Powerful winter dust storms may have triggered Akkadian empire downfall

Powerful winter dust storms may have triggered Akkadian empire downfall

A recently published study suggests that strong winter dust storms may have caused the Akkadian empire to collapse. The research said fossil coral records from Oman provided new evidence that frequent dust storms and prolonged winter season contributed to the empire's downfall.

The Akkadian Empire was the first empire in Mesopotamia and the first true kingdom that existed during the third millennium BC. However, the empire did not last, making its downfall a topic for debate up to the present.

Past studies have suggested that the ancient empire probably collapsed due to abrupt drought and civil turmoil.

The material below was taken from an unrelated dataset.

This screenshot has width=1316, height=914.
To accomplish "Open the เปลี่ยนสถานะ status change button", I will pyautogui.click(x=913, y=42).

However, the climatic dynamics which lead to widespread agricultural failures and the empire's supposed end have yet to be sufficiently explored.

Akkadian-soldiers

Image credit: Wikipedia

In the news study, researchers from Hokkaido University, the KIKAI Institute for Coral Reef Sciences, Kyushu University, and Kiel University said the collapse may have been due to strong winter dust storms.

The scientists came up with it after they made paleoclimatic reconstructions of the temperature and changes in hydrological aspects of the areas around the archaeological site of Tell Leilan, the core of the Akkadian Empire. They used samples from six 4 100-year-old fossil Porites corals from the Gulf of Oman. The scientists applied radiocarbon dating to geochemically examine and confirm if the samples have not been majorly changed from their current state.

The coral data was compared to coral samples from the modern period. Although it is common for the survey area to see a significant amount of rain during winter, the coral information suggests that during the Akkadian Empire's collapse, the area suffered from major dry spells that were sudden and powerful. Moreover, fossil evidence backed the prolonged winter hypothesis.

The impact of the dust storms and lack of rainfall would have caused severe agricultural problems, which perhaps caused famine and social instability-- both factors which have been associated with the empire's downfall.

"Although the official mark of the collapse of the Akkadian Empire is the invasion of Mesopotamia by other populations, our fossil samples are windows in time showing that variations in a climate significantly contributed to the empire's decline," said Tsuyoshi Watanabe of Hokkaido University's Department of Natural History Sciences and one of the researchers. "Further interdisciplinary research will help improve our understanding of connections between climate changes and human societies in the past."

Reference

"Oman corals suggest that a stronger winter shamal season caused the Akkadian Empire (Mesopotamia) collapse" - Watanabe, T.K. et al - Geology - DOI: 10.1130/G46604.1

Abstract

The Akkadian Empire was the first united empire in Mesopotamia and was established at 4.6 kyr B.P. (where present is A.D. 1950). The empire abruptly collapsed in 4.2 ± 0.2 kyr B.P. Seasonal-scale climatic dynamics behind this collapse have not yet been resolved. Here, we present monthly climatic parameters (temperature and hydrology) inferred from fossil Omani corals that lived between 4.5 and 2.9 kyr B.P. Winter temperatures derived from a modern Omani coral correlate with winter shamal (western Asian dust storm) frequency. A fossil coral from 4.1 kyr B.P. shows a prolonged winter shamal season with frequent shamal days. This likely caused agricultural failures in Mesopotamia and contributed to the Akkadian Empire collapse, as this region depends on winter rainfall.